The company has published a no-nonsense price list that clearly specifies what you will pay at the clinic for various healthcare services. According to the list, basic check-ups will cost $30 (or $20 for kids) while getting tested for the flu will cost $20. Having a routine vision exam will be $40. The clinic will be staffed with medical professionals capable of handling everything from immunizations to counseling sessions to lab testing to X-rays.

It’s a big step forward for Walmart, but one that makes sense. Walmart already operates one of the country’s largest pharmacies, and it has opened smaller clinics in about 19 stores, that offer flu shots and some other basic healthcare. Those smaller clinics average about 1,500 square feet each, while the new Walmart Health location in Georgia is over 10,000 square feet, according to Forbes.

A Disruptive Advancement in Healthcare

Over the last few years, a number of what have become known as “disruptive” technologies have been introduced. They are thus called, because of the “disruptive” way they have completely changed the way something has been done for years. Smartphones are a good example of one, crowdsharing apps like Uber are another.

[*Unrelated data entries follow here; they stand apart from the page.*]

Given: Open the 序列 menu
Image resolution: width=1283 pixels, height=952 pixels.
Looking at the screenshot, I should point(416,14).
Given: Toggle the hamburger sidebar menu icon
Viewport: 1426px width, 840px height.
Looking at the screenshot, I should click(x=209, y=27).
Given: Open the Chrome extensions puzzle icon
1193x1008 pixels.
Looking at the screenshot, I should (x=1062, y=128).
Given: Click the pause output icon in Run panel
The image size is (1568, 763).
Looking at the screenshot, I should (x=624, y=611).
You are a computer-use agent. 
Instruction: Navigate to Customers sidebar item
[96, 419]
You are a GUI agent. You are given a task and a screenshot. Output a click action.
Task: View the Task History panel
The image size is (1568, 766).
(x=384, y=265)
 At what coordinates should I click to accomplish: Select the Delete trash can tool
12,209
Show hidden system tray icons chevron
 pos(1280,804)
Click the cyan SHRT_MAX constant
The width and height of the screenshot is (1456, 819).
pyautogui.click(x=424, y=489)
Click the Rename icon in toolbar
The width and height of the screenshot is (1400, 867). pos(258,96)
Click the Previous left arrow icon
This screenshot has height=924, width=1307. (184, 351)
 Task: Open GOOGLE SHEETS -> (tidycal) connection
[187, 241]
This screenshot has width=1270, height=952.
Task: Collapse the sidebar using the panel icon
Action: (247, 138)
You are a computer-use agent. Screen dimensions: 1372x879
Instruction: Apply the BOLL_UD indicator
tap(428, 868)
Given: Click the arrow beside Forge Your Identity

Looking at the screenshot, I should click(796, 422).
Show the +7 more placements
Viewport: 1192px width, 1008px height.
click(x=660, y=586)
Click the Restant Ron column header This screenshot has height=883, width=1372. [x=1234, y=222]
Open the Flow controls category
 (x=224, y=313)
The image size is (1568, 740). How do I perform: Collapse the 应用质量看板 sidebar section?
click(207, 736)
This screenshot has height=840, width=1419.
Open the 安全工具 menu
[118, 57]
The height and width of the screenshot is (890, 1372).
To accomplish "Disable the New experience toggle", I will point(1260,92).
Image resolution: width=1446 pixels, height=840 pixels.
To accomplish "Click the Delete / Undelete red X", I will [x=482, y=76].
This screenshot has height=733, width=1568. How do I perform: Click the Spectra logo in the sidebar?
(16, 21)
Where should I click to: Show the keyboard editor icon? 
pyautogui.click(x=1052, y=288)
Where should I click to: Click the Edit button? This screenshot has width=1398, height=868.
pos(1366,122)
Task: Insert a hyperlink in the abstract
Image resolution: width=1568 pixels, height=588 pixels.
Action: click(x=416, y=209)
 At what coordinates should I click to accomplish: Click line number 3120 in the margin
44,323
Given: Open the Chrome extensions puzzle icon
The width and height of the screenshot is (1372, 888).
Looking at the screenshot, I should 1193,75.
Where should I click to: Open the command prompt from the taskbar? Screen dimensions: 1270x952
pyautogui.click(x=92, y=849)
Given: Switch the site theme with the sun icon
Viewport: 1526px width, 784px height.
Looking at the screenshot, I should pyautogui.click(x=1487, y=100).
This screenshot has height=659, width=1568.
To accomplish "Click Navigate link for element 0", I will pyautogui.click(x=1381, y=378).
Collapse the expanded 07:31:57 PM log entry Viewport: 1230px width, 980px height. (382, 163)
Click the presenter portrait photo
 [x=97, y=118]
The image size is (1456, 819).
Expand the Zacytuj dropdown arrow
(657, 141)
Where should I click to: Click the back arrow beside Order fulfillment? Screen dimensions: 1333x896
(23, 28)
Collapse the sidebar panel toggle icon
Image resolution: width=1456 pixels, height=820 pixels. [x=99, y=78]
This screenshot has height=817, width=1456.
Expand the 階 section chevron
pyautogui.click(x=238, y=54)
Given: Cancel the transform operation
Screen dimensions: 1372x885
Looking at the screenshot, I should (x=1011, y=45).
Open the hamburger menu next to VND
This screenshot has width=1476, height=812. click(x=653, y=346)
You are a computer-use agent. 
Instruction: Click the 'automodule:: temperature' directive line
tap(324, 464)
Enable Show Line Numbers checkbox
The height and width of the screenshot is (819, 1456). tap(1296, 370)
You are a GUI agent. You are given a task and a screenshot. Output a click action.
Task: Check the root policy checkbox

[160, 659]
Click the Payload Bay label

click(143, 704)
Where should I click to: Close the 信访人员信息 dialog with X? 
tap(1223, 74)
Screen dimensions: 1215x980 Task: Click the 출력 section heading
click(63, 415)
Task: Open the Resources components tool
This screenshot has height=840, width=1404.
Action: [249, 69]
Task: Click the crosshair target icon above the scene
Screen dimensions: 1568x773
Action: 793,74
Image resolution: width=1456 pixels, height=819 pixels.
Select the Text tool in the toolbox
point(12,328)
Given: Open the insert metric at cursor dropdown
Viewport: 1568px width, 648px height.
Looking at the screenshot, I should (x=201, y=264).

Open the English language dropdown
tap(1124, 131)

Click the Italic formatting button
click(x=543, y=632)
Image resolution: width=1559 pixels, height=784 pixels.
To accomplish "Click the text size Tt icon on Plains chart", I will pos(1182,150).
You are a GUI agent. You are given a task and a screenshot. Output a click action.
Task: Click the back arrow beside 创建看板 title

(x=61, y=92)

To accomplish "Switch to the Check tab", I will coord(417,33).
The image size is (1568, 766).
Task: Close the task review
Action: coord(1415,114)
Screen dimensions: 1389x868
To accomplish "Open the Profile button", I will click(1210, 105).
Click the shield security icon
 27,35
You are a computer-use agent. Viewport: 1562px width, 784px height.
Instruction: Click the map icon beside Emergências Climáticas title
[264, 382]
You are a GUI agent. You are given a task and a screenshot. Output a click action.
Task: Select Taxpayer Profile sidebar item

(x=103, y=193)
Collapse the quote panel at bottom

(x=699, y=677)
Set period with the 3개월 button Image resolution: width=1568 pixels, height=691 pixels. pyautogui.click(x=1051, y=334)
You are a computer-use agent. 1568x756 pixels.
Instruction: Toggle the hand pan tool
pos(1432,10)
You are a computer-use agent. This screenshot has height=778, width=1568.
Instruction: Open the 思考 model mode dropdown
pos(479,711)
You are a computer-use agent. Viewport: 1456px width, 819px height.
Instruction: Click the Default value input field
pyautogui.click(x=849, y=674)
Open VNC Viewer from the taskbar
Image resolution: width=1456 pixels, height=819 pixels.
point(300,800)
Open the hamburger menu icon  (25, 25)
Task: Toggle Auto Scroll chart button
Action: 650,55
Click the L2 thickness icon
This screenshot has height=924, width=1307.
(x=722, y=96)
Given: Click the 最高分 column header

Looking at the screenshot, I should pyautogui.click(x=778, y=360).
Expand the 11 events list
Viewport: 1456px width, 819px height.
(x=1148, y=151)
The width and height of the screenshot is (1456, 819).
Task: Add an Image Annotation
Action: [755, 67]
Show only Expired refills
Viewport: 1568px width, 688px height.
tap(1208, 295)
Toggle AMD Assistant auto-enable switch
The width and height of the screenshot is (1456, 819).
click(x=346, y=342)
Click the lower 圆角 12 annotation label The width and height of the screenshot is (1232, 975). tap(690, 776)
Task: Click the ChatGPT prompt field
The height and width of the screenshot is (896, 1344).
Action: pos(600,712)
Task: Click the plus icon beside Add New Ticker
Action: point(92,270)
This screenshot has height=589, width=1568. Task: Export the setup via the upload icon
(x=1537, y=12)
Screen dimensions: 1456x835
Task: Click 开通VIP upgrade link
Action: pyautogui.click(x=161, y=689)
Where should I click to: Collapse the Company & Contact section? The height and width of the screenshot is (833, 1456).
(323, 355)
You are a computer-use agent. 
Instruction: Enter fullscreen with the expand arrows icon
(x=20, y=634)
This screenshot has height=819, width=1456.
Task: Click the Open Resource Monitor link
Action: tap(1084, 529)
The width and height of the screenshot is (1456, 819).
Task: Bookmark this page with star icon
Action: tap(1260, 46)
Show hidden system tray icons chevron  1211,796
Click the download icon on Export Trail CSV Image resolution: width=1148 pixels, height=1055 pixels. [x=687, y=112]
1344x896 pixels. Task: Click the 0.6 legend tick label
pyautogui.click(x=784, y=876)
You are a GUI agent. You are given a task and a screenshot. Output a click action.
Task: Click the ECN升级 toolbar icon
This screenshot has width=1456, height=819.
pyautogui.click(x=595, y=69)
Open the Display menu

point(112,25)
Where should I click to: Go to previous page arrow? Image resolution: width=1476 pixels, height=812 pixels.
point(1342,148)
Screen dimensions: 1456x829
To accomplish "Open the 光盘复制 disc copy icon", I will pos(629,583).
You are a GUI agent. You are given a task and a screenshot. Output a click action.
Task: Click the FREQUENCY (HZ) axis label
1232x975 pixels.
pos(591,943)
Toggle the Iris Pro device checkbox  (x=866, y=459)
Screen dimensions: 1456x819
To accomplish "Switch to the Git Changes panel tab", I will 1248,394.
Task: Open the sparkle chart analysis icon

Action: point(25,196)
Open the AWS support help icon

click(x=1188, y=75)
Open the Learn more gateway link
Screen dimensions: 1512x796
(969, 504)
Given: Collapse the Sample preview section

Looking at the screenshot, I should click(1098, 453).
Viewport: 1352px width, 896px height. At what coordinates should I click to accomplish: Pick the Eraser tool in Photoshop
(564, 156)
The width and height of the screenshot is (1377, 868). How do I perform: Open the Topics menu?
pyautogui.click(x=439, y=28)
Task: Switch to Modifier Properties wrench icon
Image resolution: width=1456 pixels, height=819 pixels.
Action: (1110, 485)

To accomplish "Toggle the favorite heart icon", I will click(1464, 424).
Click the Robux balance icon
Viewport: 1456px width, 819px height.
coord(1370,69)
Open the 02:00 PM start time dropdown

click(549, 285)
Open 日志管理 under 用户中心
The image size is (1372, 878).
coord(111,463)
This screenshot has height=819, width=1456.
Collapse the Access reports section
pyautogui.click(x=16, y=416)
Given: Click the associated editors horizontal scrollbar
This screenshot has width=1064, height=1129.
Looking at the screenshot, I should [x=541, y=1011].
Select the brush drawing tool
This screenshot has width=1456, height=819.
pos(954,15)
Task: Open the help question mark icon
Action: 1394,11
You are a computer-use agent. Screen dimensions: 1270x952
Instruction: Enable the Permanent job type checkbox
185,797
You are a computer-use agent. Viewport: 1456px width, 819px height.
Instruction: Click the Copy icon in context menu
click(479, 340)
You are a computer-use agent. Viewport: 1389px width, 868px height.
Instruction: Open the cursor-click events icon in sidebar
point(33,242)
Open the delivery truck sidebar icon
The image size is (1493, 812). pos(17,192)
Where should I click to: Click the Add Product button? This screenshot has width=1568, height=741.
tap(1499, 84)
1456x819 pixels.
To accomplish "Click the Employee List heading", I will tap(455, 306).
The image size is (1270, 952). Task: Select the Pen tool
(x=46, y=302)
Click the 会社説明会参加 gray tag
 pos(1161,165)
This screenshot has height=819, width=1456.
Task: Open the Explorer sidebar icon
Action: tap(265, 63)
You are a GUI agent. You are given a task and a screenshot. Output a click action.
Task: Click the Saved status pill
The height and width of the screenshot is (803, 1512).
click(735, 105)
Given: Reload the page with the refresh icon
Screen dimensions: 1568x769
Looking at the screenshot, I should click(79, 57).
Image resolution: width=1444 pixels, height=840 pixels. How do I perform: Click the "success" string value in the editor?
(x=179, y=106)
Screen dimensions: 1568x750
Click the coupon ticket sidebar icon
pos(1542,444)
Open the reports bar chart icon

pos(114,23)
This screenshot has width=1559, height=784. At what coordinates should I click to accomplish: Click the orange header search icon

Similarly, the introduction of Walmart Health, may be “disrupting” the way healthcare is delivered in America, but in a similar good way, as game changing advancements such as the internet and smartphones have.

According to Forbes, CVS and Walgreens already offer small-scale clinics in some retail locations, and both have plans to expand those services in the coming years. If Walmart enters the healthcare marketplace in such a big way, it could be a huge victory for competition and convenience.

“Walmart Health is proof that the private sector can deliver high-quality, transparently priced healthcare services without government intervention,” says Elise Amez-Droz, a healthcare policy associate at the Mercatus Center, a think tank based at George Mason University. “The best way to cater to our varying needs is to let patients have the final say in their healthcare decisions, shopping for better value and reaping the benefits in the form of better care and savings.”

Access to care is an often overlooked part of the national debate over healthcare, which tends to focus on providing insurance rather than healthcare itself. Insurance is important, of course, but the best insurance in the world is useless if there are no providers nearby, or high deductibles and co-pays, make care too costly, even with insurance.

Bringing Walmart’s “everyday low prices” to healthcare, could be the first step in changing all of that.